__Exercise__
Which lines run from the one containing "Contact information (373, 2550)" to the end of the records? Write them out exactly, both ends included, and nothing else.

__Available data__
....

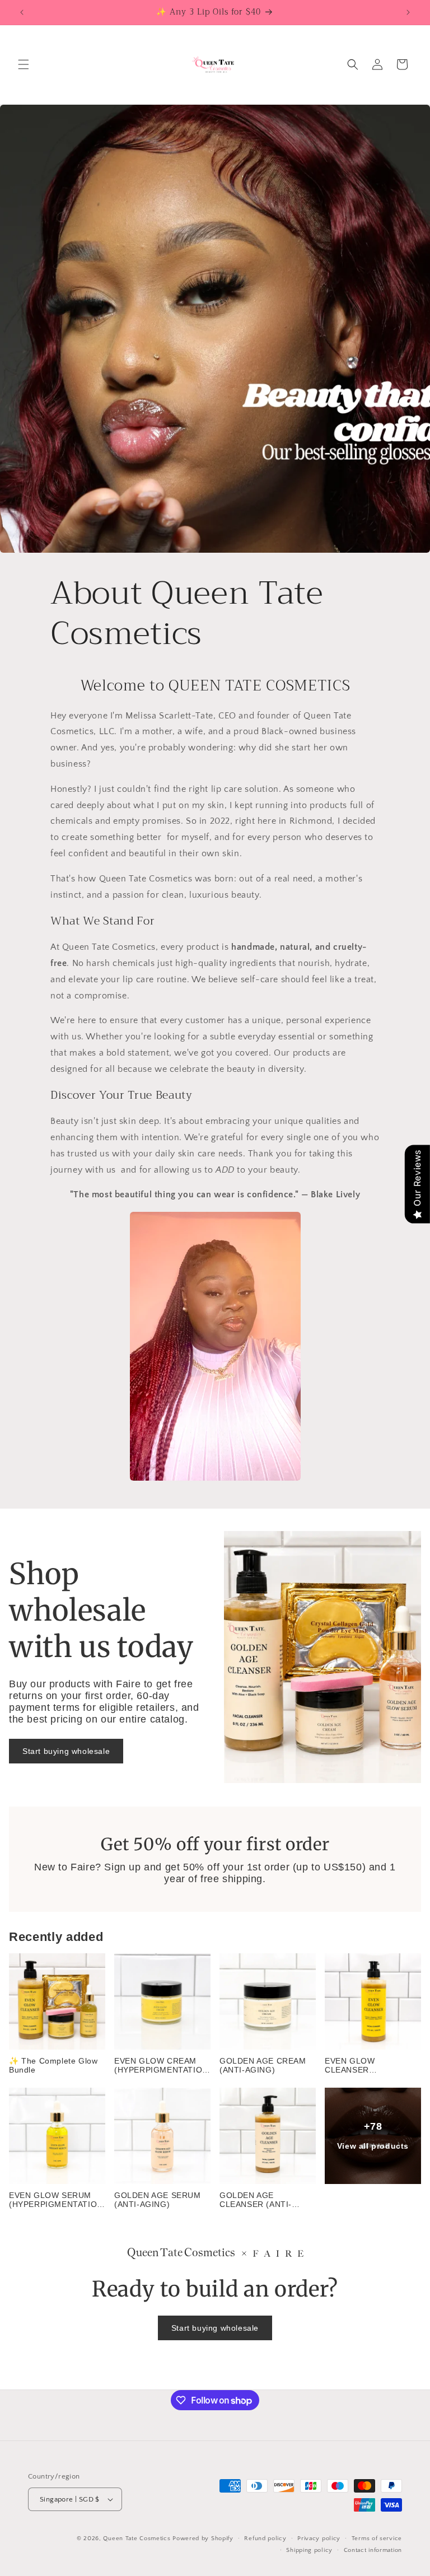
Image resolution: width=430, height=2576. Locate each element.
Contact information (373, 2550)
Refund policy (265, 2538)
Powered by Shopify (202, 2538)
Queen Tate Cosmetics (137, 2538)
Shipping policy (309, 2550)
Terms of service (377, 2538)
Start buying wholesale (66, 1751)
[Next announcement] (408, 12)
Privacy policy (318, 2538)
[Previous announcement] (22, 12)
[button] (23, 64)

....

__Reply__
Contact information (373, 2550)
Refund policy (265, 2538)
Powered by Shopify (202, 2538)
Queen Tate Cosmetics (137, 2538)
Shipping policy (309, 2550)
Terms of service (377, 2538)
Start buying wholesale (66, 1751)
[Next announcement] (408, 12)
Privacy policy (318, 2538)
[Previous announcement] (22, 12)
[button] (23, 64)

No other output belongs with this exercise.